All the examples so far have demonstrated one allele being dominant or recessive over its partner allele. There are some conditions in which different versions of the same allele demonstrate equal dominance to each other. This is called co-dominance.

CO-DOMINANCE

Co-dominance is quite similar to incomplete dominance, in that neither of the two alleles is dominant or recessive to each other. However, there is no ‘blending’ in the offspring as both allelic products are expressed. Both parental traits are expressed in the offspring with co-dominant alleles. The biggest difference between incomplete dominance and co-dominance is that in co-dominance both alleles still encode for a functioning protein. The different proteins may have a slightly different function.

Most co-dominant alleles are thought to have arisen from a ‘gain in function’ mutation, where the alteration to the DNA structure within the allele has resulted in a different functioning protein being encoded for.

The MN blood group

An example of a co-dominant gene in humans is the gene that encodes for the MN blood group. The MN system is a type of blood grouping that is formed by the presence of specific antigens on the surface of the red blood cells.

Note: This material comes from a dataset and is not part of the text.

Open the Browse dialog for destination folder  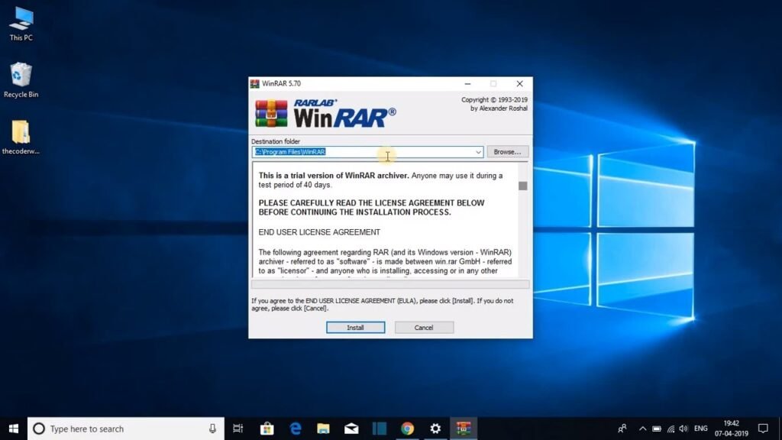[507, 152]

Two co-dominant alleles were originally identified for this blood group, termed M and N. The MN system is under the control of the MN gene located on chromosome 4. As both M and N alleles are co-dominant to each other there are three possible genotypes and phenotypes that can arise from the MN blood grouping system (see Table 3.4).

Tale 3.4 The MN blood grouping system

Genotype Phenotype
MMMM blood group
NNNN blood group
MNMN blood group

There is distinct expression of both alleles in the MN blood group system, which is a characteristic of co-dominant inheritance.

ACTIVITY 3.4

In which of the following does the ‘blending’ of traits occur – incomplete dominance or co-dominance?